*** Opening of Provided data ***
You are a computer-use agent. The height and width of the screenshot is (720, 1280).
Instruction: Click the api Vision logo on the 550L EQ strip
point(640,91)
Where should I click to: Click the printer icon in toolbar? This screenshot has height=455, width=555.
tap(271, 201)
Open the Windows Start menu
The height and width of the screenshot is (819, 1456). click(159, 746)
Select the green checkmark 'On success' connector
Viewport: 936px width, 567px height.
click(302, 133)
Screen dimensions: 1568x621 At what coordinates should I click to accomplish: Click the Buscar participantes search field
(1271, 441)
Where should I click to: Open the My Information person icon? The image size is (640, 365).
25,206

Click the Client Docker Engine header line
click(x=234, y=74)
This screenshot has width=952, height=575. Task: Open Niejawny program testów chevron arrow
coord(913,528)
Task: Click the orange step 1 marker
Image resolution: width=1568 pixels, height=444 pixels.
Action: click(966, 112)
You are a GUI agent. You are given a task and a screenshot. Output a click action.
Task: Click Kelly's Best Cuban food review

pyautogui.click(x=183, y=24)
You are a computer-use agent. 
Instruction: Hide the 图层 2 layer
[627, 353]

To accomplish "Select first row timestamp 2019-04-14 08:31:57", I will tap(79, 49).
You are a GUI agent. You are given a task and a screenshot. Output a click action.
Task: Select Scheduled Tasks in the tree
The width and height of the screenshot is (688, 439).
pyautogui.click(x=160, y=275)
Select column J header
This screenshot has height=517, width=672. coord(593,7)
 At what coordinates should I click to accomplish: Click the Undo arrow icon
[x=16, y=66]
*** Close of Provided data ***
> **Task prompt**
After reading the data, retype all of it exactly as it reads.

> **Exercise output**
You are a computer-use agent. The height and width of the screenshot is (720, 1280).
Instruction: Click the api Vision logo on the 550L EQ strip
point(640,91)
Where should I click to: Click the printer icon in toolbar? This screenshot has height=455, width=555.
tap(271, 201)
Open the Windows Start menu
The height and width of the screenshot is (819, 1456). click(159, 746)
Select the green checkmark 'On success' connector
Viewport: 936px width, 567px height.
click(302, 133)
Screen dimensions: 1568x621 At what coordinates should I click to accomplish: Click the Buscar participantes search field
(1271, 441)
Where should I click to: Open the My Information person icon? The image size is (640, 365).
25,206

Click the Client Docker Engine header line
click(x=234, y=74)
This screenshot has width=952, height=575. Task: Open Niejawny program testów chevron arrow
coord(913,528)
Task: Click the orange step 1 marker
Image resolution: width=1568 pixels, height=444 pixels.
Action: click(966, 112)
You are a GUI agent. You are given a task and a screenshot. Output a click action.
Task: Click Kelly's Best Cuban food review

pyautogui.click(x=183, y=24)
You are a computer-use agent. 
Instruction: Hide the 图层 2 layer
[627, 353]

To accomplish "Select first row timestamp 2019-04-14 08:31:57", I will tap(79, 49).
You are a GUI agent. You are given a task and a screenshot. Output a click action.
Task: Select Scheduled Tasks in the tree
The width and height of the screenshot is (688, 439).
pyautogui.click(x=160, y=275)
Select column J header
This screenshot has height=517, width=672. coord(593,7)
 At what coordinates should I click to accomplish: Click the Undo arrow icon
[x=16, y=66]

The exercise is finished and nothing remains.